Entries on target coordinates
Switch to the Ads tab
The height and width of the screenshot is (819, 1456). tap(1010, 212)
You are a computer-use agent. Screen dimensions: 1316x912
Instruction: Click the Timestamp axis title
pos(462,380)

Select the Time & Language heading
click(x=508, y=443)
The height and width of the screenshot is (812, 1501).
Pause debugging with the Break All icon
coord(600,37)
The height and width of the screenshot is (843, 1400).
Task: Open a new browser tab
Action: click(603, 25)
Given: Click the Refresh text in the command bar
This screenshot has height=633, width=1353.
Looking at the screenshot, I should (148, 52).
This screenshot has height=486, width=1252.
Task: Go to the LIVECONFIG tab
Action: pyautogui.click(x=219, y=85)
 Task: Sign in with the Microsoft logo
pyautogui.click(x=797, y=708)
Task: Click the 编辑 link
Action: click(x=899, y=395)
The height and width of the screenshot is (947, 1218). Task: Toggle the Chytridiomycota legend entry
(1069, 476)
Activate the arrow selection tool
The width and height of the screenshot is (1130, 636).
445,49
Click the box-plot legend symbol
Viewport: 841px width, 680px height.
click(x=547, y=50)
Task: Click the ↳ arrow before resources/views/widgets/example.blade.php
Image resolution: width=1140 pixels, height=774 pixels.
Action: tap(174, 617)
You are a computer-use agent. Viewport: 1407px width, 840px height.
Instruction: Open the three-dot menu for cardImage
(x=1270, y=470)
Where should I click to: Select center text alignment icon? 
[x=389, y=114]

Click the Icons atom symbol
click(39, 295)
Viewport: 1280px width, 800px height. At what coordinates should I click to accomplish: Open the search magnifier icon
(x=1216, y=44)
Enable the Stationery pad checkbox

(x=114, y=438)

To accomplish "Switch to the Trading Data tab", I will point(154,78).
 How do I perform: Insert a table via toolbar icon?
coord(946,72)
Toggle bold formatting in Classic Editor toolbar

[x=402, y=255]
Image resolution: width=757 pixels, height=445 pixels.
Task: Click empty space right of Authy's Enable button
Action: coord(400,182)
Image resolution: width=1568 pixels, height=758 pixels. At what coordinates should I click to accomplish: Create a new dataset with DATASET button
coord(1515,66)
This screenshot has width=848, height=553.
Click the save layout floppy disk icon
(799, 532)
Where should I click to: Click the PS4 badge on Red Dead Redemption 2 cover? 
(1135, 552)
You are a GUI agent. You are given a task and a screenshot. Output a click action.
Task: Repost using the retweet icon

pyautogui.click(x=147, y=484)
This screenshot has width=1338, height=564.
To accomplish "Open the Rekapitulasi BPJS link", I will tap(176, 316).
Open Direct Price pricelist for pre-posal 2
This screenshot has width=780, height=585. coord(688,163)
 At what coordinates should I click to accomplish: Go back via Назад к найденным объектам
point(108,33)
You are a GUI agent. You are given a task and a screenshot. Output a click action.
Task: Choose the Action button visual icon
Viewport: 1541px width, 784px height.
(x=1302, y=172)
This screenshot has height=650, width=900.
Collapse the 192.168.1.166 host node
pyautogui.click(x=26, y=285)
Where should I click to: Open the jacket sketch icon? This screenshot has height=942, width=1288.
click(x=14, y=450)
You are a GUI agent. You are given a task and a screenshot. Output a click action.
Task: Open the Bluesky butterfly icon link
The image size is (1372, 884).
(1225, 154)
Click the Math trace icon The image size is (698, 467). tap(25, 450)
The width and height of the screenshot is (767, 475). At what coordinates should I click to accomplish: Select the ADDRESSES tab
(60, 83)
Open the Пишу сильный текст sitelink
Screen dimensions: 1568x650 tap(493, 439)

▶ _Task to complete_: How many lines above contain the word "resolution"? Give only the number.

▶ _Written answer_: 3